Ability of spectral classifiers with highest test set score to discriminate dyskinesia whilst walking

The selected classifier has since been integrated into a tool for clinical use, and Fig. 7 shows an example of the output generated when using the tool to evaluate a de novo patient who was not included in the two studies. This summary chart is intended to give clinicians a quick overview of a patient’s response to levodopa over a period of 24 hours, showing when they are experiencing clinically significant degrees of dyskinesia. In this example, the patient experiences two hours of Grade 3 or Grade 4 dyskinesia between 12:00 and 14:00, which might suggest to the clinician that the levodopa dose given at 12:00 is too great and requires reduction.

Fig. 7
figure 7

An example of output generated by the system, showing a summary chart for a patient measured over a 24 hour period. The red dots represent the time at which medication was taken, the dark green lines the occurrence of severe dyskinesia (grade 4) and the light green lines, significant dyskinesia (grade 3). The purple line indicates when the patient is asleep

In addition to direct use as a clinical tool, the classifiers can also be used to improve understanding of dyskinesia. In particular, it is possible to visualise the discriminatory pattern of acceleration that is being recognised by the classifier. As an example of this, Fig. 8 plots the means of windows of data which are assigned a particularly high value by the classifier, i.e. periods of movement that the classifier identifies as being particularly dyskinetic.

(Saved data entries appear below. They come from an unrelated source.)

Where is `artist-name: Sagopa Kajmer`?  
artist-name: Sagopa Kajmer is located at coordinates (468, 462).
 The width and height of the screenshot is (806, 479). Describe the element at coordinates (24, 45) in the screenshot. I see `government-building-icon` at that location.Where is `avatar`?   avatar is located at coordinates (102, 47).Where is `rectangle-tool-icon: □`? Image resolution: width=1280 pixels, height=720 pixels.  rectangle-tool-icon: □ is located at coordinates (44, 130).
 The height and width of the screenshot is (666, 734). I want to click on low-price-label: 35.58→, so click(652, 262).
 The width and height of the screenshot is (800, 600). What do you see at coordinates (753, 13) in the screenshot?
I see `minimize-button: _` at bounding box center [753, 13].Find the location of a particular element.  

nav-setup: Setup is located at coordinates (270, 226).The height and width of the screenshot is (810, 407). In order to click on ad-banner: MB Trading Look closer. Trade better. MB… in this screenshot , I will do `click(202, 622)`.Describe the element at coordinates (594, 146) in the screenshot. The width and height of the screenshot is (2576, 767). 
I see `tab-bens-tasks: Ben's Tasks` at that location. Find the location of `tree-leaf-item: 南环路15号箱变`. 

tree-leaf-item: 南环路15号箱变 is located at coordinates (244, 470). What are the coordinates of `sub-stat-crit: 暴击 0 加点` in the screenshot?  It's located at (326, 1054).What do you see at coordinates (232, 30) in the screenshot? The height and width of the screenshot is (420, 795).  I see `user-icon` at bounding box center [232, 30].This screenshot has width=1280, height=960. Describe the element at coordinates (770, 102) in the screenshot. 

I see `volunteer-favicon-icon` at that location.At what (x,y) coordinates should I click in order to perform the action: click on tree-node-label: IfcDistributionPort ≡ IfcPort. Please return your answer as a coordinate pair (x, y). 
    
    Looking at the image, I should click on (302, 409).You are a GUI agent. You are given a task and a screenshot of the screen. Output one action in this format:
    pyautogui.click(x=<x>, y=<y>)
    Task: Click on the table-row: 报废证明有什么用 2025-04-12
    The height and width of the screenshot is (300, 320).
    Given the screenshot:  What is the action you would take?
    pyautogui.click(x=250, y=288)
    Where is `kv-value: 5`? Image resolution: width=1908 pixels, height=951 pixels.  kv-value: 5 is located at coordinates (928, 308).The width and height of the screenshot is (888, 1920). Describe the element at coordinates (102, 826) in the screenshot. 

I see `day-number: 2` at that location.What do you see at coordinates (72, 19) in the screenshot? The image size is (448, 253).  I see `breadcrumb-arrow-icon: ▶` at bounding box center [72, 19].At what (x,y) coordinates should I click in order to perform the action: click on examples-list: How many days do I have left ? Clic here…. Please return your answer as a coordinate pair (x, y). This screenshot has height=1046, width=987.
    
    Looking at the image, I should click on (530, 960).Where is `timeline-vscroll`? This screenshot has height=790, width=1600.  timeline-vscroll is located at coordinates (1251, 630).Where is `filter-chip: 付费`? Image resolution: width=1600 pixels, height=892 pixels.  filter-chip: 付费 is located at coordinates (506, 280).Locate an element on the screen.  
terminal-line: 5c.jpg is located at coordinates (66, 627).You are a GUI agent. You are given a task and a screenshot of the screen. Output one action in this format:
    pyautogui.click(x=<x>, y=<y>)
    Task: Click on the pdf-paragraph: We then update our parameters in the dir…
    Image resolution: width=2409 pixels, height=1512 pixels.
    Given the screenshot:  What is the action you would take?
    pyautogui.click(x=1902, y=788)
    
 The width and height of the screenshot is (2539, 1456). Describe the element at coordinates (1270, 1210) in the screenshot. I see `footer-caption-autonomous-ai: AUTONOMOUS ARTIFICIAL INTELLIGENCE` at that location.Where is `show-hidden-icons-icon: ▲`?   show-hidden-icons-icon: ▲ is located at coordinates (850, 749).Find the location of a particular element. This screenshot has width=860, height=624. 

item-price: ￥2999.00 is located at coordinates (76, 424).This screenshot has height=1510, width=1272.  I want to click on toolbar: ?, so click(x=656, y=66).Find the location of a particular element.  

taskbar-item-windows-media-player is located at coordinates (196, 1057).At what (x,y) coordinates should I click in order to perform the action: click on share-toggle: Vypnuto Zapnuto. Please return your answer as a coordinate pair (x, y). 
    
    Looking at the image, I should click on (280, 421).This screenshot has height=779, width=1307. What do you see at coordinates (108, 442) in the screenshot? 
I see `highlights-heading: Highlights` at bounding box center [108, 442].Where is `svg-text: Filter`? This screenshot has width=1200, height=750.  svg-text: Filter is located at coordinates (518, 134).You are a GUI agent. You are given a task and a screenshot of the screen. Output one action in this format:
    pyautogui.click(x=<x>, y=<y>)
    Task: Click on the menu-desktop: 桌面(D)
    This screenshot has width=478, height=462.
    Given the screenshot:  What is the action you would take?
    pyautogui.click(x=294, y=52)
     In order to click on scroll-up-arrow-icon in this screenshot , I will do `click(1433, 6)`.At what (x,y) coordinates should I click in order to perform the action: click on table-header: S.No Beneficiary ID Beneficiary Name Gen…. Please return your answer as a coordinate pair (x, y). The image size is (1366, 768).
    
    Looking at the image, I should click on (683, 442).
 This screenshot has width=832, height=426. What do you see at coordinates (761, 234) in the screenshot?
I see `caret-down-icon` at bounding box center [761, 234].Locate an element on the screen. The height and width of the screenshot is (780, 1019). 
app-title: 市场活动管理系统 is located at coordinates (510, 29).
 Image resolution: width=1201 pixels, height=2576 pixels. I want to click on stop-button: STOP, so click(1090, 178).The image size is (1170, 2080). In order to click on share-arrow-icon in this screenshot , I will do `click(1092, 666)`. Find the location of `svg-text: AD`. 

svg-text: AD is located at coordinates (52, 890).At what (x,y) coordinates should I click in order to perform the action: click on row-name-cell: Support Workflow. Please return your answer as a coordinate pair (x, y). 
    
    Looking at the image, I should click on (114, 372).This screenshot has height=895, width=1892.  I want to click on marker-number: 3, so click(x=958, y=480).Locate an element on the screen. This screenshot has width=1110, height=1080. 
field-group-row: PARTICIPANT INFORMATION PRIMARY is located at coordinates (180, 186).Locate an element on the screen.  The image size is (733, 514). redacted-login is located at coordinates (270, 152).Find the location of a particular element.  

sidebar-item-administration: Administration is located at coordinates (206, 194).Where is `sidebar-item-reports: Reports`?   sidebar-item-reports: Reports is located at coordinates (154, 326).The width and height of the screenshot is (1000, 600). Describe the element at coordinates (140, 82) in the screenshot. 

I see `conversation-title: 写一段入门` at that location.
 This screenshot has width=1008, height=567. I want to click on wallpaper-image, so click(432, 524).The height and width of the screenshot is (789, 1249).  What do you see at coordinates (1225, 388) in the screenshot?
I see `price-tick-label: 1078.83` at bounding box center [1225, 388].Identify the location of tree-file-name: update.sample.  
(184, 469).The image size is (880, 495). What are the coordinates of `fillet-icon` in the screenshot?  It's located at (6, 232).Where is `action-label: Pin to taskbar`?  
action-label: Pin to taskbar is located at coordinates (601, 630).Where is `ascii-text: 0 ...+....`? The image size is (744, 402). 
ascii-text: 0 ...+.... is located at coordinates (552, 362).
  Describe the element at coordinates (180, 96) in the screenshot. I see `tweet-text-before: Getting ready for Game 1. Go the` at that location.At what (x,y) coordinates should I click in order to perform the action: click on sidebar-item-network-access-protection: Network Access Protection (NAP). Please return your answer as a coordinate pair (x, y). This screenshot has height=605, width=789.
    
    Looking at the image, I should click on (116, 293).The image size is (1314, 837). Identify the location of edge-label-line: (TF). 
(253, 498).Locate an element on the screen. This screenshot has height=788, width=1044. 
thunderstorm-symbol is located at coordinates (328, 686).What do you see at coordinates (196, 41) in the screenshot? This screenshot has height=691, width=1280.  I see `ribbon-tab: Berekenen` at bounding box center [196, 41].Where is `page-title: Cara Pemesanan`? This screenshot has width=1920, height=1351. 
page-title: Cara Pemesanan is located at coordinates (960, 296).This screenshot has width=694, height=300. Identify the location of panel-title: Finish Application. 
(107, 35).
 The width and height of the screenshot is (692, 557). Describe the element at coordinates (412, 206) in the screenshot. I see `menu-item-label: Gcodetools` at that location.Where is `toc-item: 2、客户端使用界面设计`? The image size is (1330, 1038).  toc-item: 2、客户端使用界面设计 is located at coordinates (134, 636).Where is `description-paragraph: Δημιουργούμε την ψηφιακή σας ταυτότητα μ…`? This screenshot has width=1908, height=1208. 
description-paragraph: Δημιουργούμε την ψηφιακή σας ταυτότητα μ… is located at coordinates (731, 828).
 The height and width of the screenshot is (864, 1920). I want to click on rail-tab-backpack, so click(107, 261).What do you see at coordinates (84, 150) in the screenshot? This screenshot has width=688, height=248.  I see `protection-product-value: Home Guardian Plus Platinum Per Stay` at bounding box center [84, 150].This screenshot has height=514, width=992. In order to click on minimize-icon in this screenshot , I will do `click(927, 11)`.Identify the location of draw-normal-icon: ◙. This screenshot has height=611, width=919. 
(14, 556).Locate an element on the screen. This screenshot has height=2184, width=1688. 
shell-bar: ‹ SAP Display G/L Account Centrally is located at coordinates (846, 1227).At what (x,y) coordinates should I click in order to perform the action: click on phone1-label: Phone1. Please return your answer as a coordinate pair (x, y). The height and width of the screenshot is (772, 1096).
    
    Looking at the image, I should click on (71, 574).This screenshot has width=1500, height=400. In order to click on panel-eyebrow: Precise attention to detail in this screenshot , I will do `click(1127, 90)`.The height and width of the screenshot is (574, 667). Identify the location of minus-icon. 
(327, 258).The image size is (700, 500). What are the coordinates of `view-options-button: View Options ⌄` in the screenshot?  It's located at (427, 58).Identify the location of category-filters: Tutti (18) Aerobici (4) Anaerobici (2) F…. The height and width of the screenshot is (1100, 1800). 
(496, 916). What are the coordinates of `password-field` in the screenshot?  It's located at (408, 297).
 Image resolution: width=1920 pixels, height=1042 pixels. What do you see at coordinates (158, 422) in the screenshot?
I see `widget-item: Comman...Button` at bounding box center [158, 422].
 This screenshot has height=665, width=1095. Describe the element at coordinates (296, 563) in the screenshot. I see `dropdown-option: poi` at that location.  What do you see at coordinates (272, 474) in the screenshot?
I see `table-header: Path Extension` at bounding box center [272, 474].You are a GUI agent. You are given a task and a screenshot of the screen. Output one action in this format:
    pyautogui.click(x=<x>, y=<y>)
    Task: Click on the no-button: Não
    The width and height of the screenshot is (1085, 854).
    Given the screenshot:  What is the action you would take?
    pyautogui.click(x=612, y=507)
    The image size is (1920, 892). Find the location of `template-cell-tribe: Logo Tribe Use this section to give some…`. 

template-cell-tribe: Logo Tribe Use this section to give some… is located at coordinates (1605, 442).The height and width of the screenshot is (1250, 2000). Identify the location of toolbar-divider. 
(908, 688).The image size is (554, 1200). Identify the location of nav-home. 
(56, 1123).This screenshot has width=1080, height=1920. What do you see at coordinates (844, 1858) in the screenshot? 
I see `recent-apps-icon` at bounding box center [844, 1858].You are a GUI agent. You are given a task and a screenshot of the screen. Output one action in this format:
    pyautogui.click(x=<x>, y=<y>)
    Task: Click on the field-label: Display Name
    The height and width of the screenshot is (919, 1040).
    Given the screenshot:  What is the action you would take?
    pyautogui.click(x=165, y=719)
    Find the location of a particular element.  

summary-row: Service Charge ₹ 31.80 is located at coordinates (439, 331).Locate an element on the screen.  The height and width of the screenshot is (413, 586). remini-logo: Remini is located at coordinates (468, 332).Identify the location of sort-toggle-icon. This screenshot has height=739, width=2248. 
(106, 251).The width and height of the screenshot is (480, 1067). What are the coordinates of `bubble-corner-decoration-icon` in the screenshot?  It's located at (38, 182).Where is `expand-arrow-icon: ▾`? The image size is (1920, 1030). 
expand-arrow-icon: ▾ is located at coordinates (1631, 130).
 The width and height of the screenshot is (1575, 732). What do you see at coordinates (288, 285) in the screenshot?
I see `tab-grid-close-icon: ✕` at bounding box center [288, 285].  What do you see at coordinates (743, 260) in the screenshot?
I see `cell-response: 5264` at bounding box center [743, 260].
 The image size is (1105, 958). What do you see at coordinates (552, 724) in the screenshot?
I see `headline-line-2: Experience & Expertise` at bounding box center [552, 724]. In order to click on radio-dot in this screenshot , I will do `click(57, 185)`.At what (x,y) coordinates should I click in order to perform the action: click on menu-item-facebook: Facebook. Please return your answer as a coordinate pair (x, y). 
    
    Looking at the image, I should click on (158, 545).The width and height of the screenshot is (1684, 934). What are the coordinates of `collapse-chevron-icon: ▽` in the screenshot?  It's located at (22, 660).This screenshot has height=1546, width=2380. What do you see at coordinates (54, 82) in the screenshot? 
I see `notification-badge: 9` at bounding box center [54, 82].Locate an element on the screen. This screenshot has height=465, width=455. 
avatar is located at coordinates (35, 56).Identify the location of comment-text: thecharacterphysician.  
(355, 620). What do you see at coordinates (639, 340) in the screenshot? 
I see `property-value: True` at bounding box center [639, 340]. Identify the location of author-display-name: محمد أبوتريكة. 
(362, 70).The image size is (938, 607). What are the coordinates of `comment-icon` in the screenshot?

It indicates a pattern comprising two periods of rising then falling acceleration, with the second period of rise and fall being shorter than the first. There is also a prominent dip at the top of the first peak, forming a caldera shape. Whilst the meaning of this pattern is currently unclear, it is well conserved across the data samples, suggesting that it is a significant discriminator of dyskinesia from other movements.

Fig. 8
figure 8

Visualisation of the acceleration pattern recognised by the best performing dyskinesia classifier. Mean acceleration patterns are shown for the 10, 100 and 1000 time series windows that generated the highest outputs

Conclusions

In this paper, we have described our work on developing a wearable home monitoring system for assessing dyskinesia in Parkinson’s disease patients. The results demonstrate the ability of the system to reliably detect clinically significant dyskinesia, thus providing the information required by clinicians to adjust a patient’s medication and more effectively manage the troublesome side-effects that currently reduce the quality of life of many patients. Our system also has the potential to significantly reduce the clinical costs of managing Parkinson’s disease, estimated to be around $12000 per patient in the year following diagnosis [25], and with the potential to save over £84 million per annum in England alone [7].